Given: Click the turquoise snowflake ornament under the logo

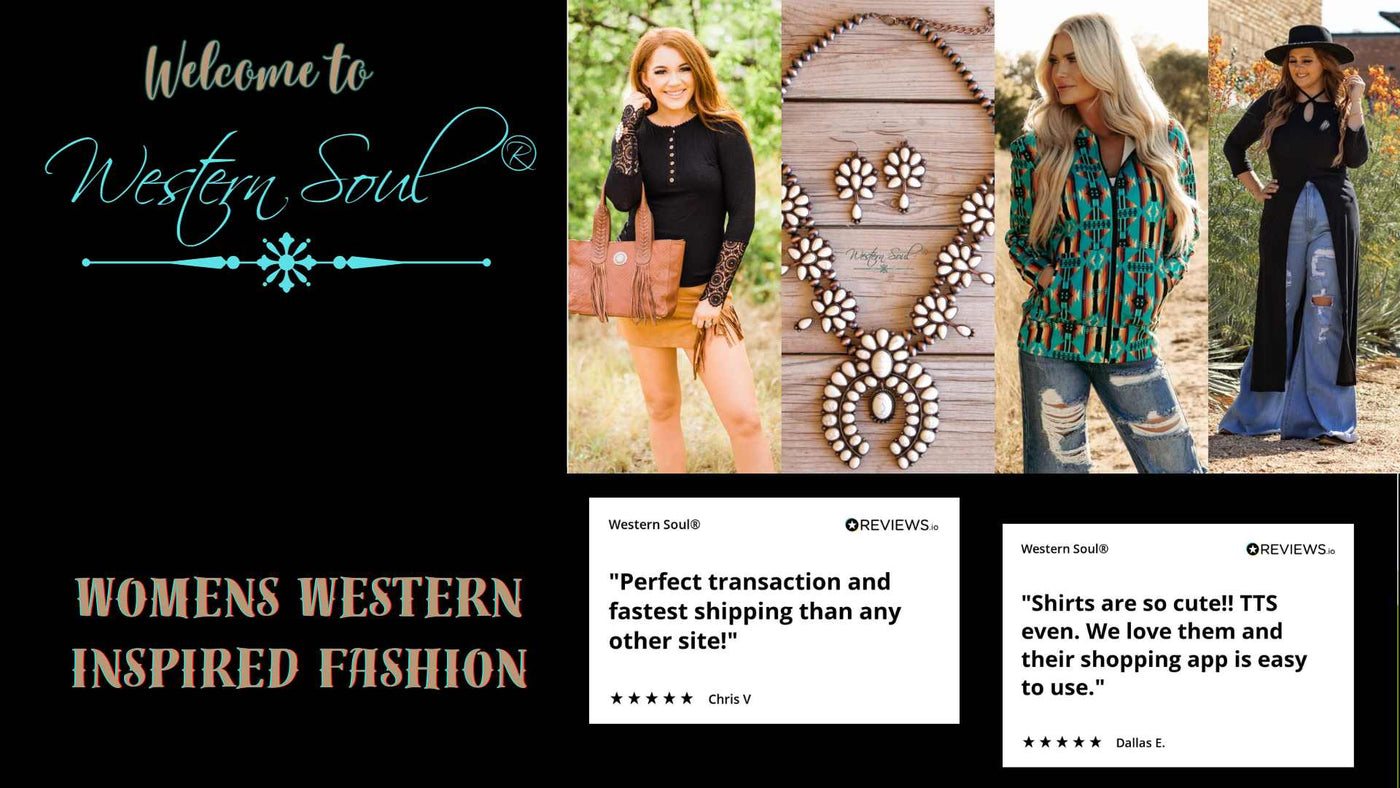Looking at the screenshot, I should point(287,262).
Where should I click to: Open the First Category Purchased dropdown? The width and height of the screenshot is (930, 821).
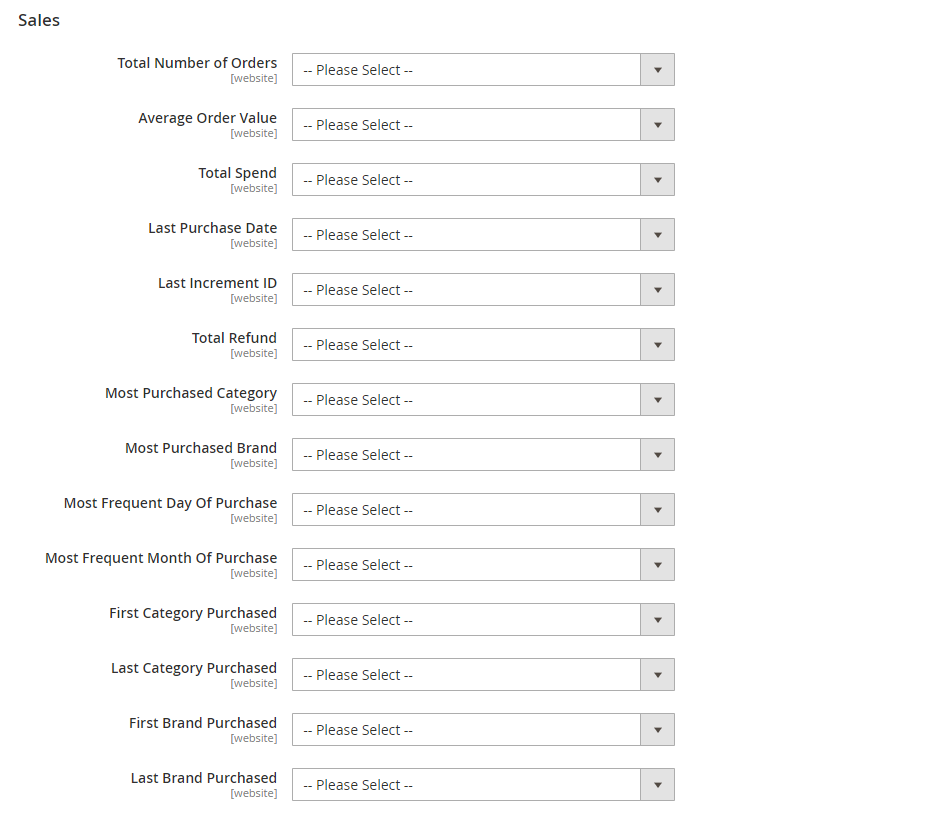click(x=483, y=620)
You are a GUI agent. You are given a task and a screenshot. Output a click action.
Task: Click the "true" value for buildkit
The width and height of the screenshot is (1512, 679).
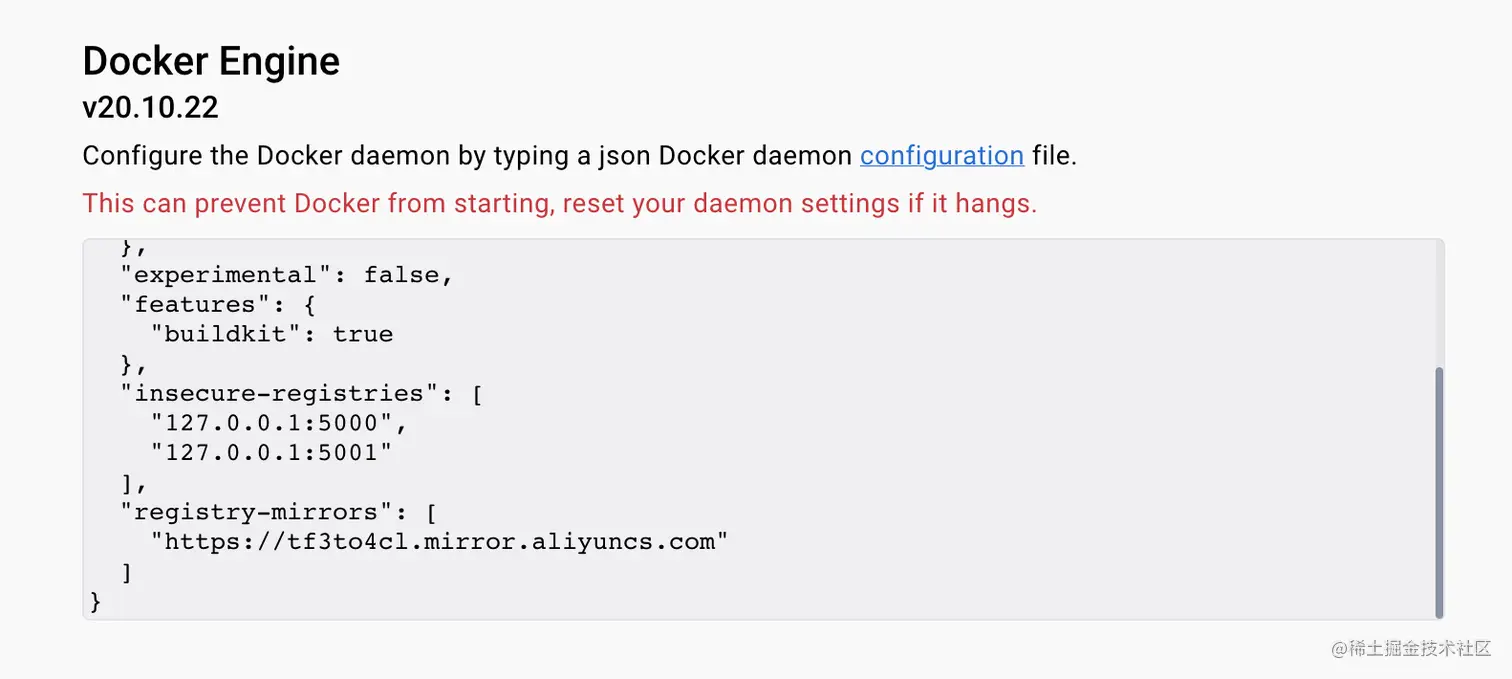point(362,334)
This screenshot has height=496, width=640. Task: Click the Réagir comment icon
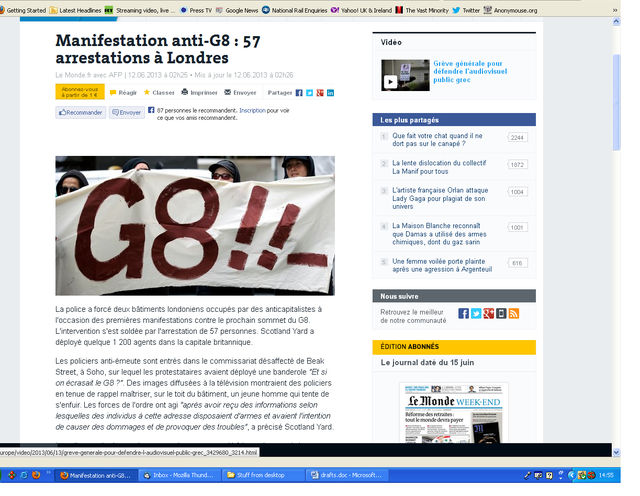(116, 92)
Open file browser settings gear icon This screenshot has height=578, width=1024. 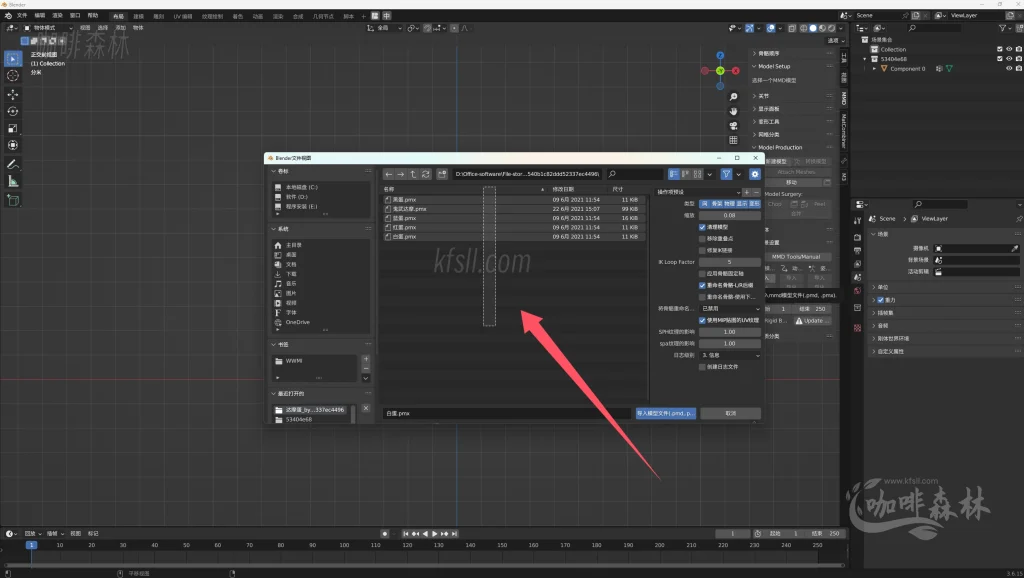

### What this task involves:
Each line above should be printed again exactly, though the pictures should not be.

### Response:
Given: Click the turquoise snowflake ornament under the logo

Looking at the screenshot, I should point(287,262).
Where should I click to: Open the First Category Purchased dropdown? The width and height of the screenshot is (930, 821).
click(x=483, y=620)
You are a GUI agent. You are given a task and a screenshot. Output a click action.
Task: Click the "true" value for buildkit
The width and height of the screenshot is (1512, 679).
point(362,334)
This screenshot has height=496, width=640. Task: Click the Réagir comment icon
(116, 92)
Open file browser settings gear icon This screenshot has height=578, width=1024. 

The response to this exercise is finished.